Although it is well recognized that stroke patients who receive organized in-patient stroke unit care are more likely to survive, be discharged to home, and achieve independence again, there remains uncertainty as to what elements of the "stroke units" are contributing to this improvement. The Stroke Units Trialists Collaboration43 in a systematic review of 29 clinical trials used a direct and indirect comparative analysis against conventional care on a general ward, using death and dependency as the critical outcomes. They found that acute-subacute combined stroke units, subacute rehabilitation units, and mixed rehabilitation units all resulted in significant reductions in death and dependency, while results were trending toward a benefit in the acute semi-intensive stroke units. Clinical outcomes appear to be better in stroke units because of greater adherence to processes of care.44,45 Moreover, it is becoming increasingly apparent that it is the interdisciplinary stroke rehabilitation therapeutic environment that appears to account for much of the success of "stroke units". The success of stroke units appears to be more a consequence of stroke rehabilitation therapies than acute intensive medical monitoring although more research is needed.

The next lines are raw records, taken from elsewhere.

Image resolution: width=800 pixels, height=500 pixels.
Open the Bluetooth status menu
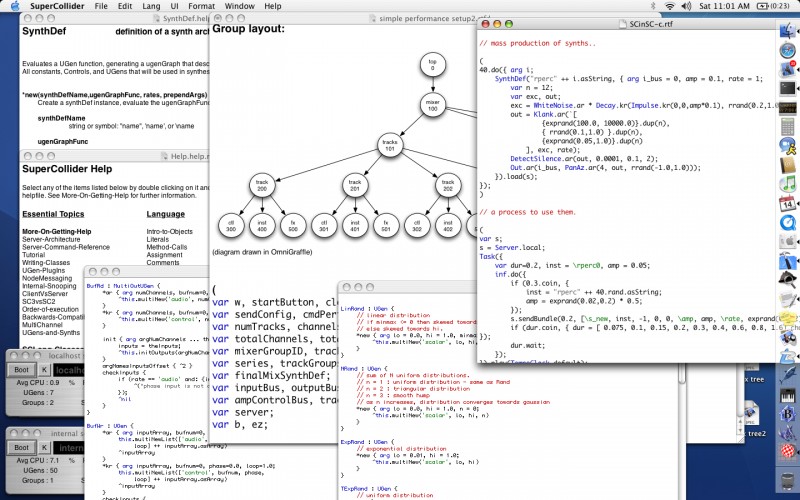point(653,6)
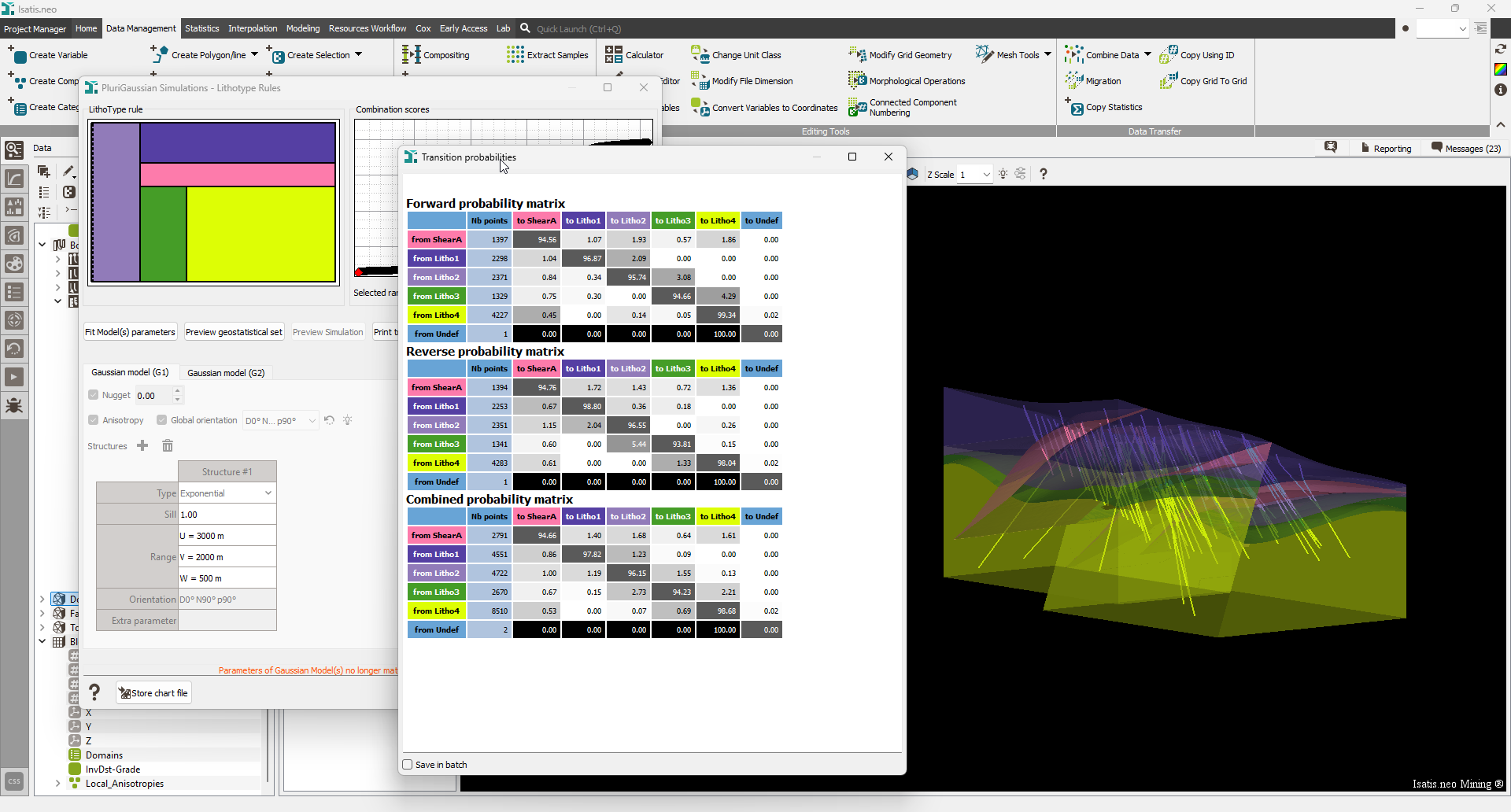Select yellow region in LithoType rule
This screenshot has width=1511, height=812.
pos(260,234)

Comprehensive stroke rehabilitation units are expensive, but mobile stroke teams do not confer the same benefit46 and have no major impact on death, dependency, or the need for institutional care when compared with care in general wards47 Along these lines, Kalra et al48 compared the outcomes between stroke patients managed on a stroke unit, on general wards with stroke team support, or at home by a specialist homecare team. Stroke units were discovered to be more effective than a specialist stroke team or specialist homecare in reducing mortality, institutionalization, and dependence following stroke. Stroke unit care was a more cost-effective intervention than either stroke team or stroke homecare. Meta-analysis of research on early supported discharge shows benefits for coordinated multidisciplinary early supportive discharge teams in stroke patients with only mild to moderate disability.49

One concept which is becoming increasingly recognized is that not only is the brain capable of reorganization poststroke as we have stated earlier but that the brain is primed to recover early after a stroke and that delays in rehabilitation will reduce the opportunity for maximal neurological recovery.50 Hence, the statement "time is brain recovery" appears to hold true for rehabilitation. There is also a greater appreciation from the animal data of the benefits of keeping stroke patients active in a stimulating environment, which presents a real challenge where rehabilitation resources are limited. Moreover, Yagura et al51 were able to demonstrate that patients with severe strokes, where cortical reorganization is less of an issue, nevertheless appear to benefit the most with an interdisciplinary team approach in that a greater number of them are able to return home at the time of discharge, pointing out the importance of discharge planning to the success of stroke rehabilitation units for severe strokes. Finally, Paul et al52 found 20% of first-ever strokes assessed 5 years poststroke onset were found to be suffering from a very low health-related quality of life. Having established the efficacy of stroke rehabilitation in improving poststroke survival, functional outcomes, and improved discharge destination, future emphasis in stroke rehabilitation will be on improving health-related quality of life.

Received December 2, 2005; accepted December 8, 2005.